(Aim of the task) For the entries below, the result should be an exact transcription of the lines from the one with "招待メールが届かない場合 (208, 222)" up to and including the one with "利用規約 (323, 2503)", and only those.

(Material for the task)
══════════════════════════════

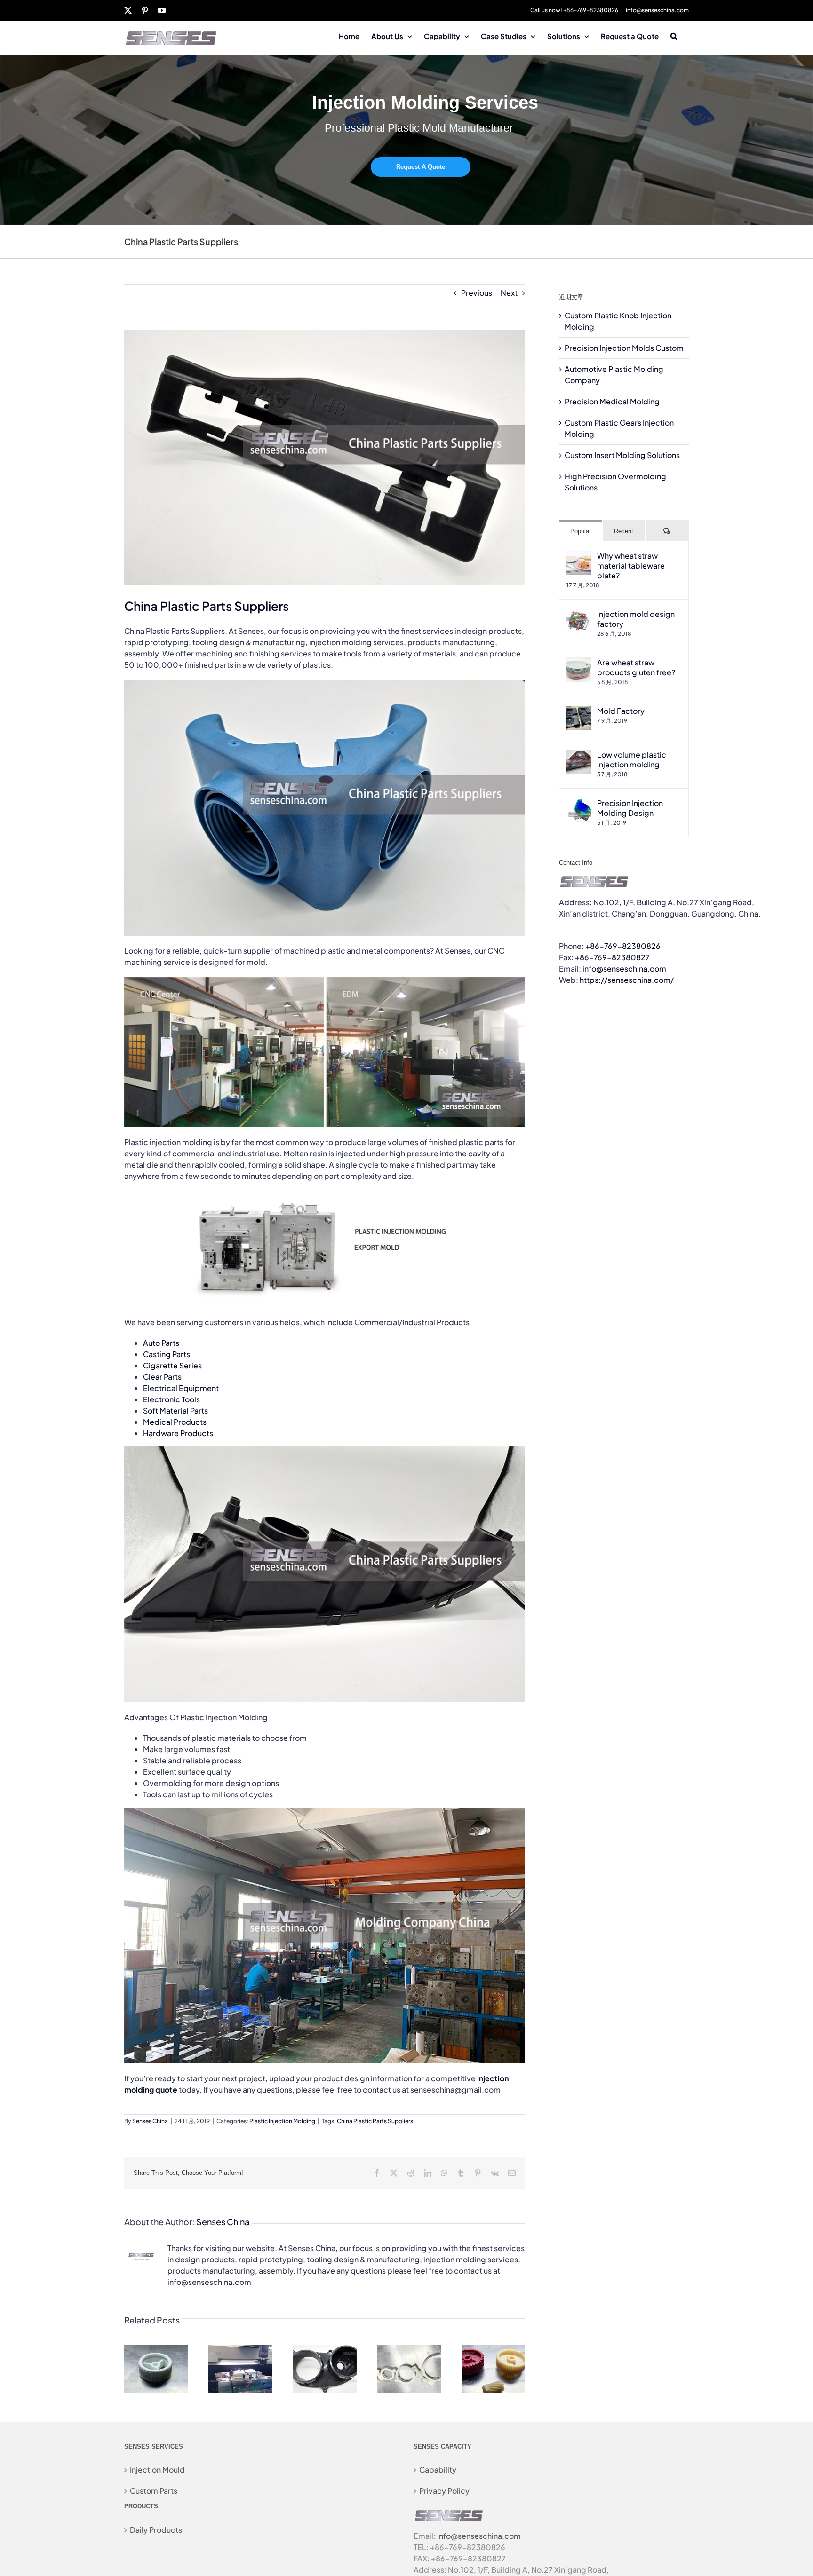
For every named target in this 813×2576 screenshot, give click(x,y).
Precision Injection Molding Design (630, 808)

══════════════════════════════

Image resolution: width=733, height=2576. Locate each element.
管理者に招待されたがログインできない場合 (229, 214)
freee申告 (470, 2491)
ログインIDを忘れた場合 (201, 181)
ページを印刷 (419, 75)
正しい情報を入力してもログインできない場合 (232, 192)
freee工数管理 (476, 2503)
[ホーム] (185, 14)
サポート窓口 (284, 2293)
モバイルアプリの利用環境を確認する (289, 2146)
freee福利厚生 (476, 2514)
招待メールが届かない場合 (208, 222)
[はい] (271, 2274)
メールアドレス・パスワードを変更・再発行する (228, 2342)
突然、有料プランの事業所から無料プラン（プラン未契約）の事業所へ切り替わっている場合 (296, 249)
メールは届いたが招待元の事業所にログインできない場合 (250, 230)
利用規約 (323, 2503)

══════════════════════════════

(Task solution)
招待メールが届かない場合 (208, 222)
[はい] (271, 2274)
メールアドレス・パスワードを変更・再発行する (228, 2342)
突然、有料プランの事業所から無料プラン（プラン未契約）の事業所へ切り替わっている場合 (296, 249)
メールは届いたが招待元の事業所にログインできない場合 (250, 230)
利用規約 (323, 2503)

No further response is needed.